スロットに入れている全ての電池の充電が完了したら、その時点から充電器は「満充電キープ機能」に切り替わり、3分に1回0.5秒充電のパルスを各スロットに流します。 ニカド電池を入れようが、ニッケル水素電池、果ては電圧キープ能力が高いとされるSANYO製のエネループを入れても3分周期に変わりはありませんでした。 これは「減少した容量を測定はしていない」ということになります。(あくまで推測です) メーカーで数々の実験を重ねた結果、「3分に1回の補充電が最適である」という結論が導き出され、その機能を組み込んだ商品だと言えるでしょう。 PanasonicのBQ-390の補充電機能も個別LED化で確認できました。このようなメーカー独自の技術についてはあまり世間一般では知られたくない部類のノウハウになりますので、個別充電LEDつきの商品でもダイレクトに充電状況を表示しているのではなく、CPUが設定している充電モード中かどうかだけを表示するものがほとんどです。液晶表示などに至っては詳しい充電状況が見れるようになっていると思われる半面、ビジュアル面が印象に残る裏で内部で何をやっているのかは余計に隠されてしまっているような気もします。 ちなみに3分間隔で0.5秒だと、毎時20回×0.5秒 = 10秒間/時となり、1.7A×10/3600 = 4.72222mAhの微弱な充電能力ということになります。 これくらい弱い充電だと過充電で電池を痛めてしまう心配もありませんが、本当に満充電状態がキープされているのかは実験してみないとわかりませんね。 そこで次のような実験を行ってみることにしました。

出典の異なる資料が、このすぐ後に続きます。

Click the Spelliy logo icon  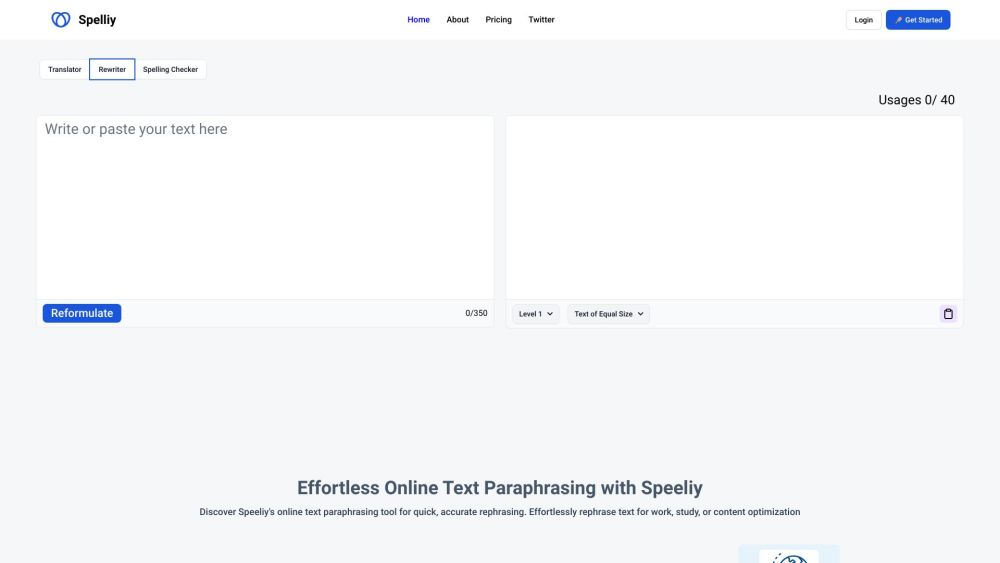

一週間ではあまり差は現われないかもしれませんが、結果を見てから一ヶ月キープ試験を行うかどうかは考えたいと思います。(キープ試験中はNC-M58が他の用途に使えない…) 実験結果は追ってここに追加します。 ※ キープ実験開始から一週間経過 開放電圧の測定では、キープ中のものと放置中のものに電圧差が現われています。 このまま放電実験(どのくらい使えるか?)を行っても良いのですが、あと数日放置して10日目に放電実験を行うことにします。 ※ キープ実験開始から10日間経過 キープ実験の結果は別ページにて「SANYO充電器 NC-M58 満充電キープ機能実験」結果を公開しました。(2006/7/29)
恒例(?)のタイマー実験を行いました。
このタイプの充電器には「満充電検出機能」のほかに「安全タイマー」が付いています。 通常は「満充電検出機能」で充電を停止させるのですが、万が一検知がうまくゆかなかった場合は永久に充電を続けると電池が過充電で破裂してしまうことになります。 そのような事が無いように「異常温度検知機能」や「安全タイマー」が組み込まれていて安全を確保しています。 充電池は日々開発が進み、市販品では数年に一度くらいの割合で大容量化が進んでいます。より大容量になった電池を充電するには、同じ電流(同じ充電器)では容量が大きくなったぶんだけ充電時間も長くなります。 新型電池を買って来てまず一番にぶつかるのが「安全タイマー問題」です。 新型の大容量電池を充電するのにかかる時間以上に安全タイマーの動作限界時間が長ければ良いのですが、もしタイマーのほうが満充電になる時間より早く働いてしまえば、たとえ電池が満充電になっていなくても「時間が長すぎます!危険です!」とタイマーさんが警告を出して充電を止めてしまいます。 これでは旧型の充電器では新型の大容量電池は充電できませんね。 SANYOの充電器も、ほぼ電池の新製品サイクルと同時に新型の充電器が発売されています。NC-MR58やNC-M58も2700mAhタイプのHR-3UGの発売に合わせて新発売されました。 これらのメーカー正規の充電器はその「正式対応電池の最大の充電時間+α」が安全タイマーの設定時間になっている為、自社製品の大容量化にあわせて少しずつタイマー設定時間も延ばしたものを発売しているのです。(充電電流・満充電検知システムなどの改良も加えられています) それでは、NC-M58のタイマーは何時間なのでしょう? そしてその時間内で充電できる最大容量は? 今回も5000mAh相当のニッケル水素電池パックを作り、この擬似大容量電池に充電を行ってタイマーで切れる時間を計りました。 数回同じ条件でテストを行った結果、急速充電では2時間45分で切れました。 2時間45分×1275mAh÷1.0625=3300mAh(Typ) ※ 1.0625はSANYO充電器で時間計算に用いられている定数
NC-M58では、新電池が発売されてもTyp3300mAhの電池まではタイマー時間内に充電できるということのようです。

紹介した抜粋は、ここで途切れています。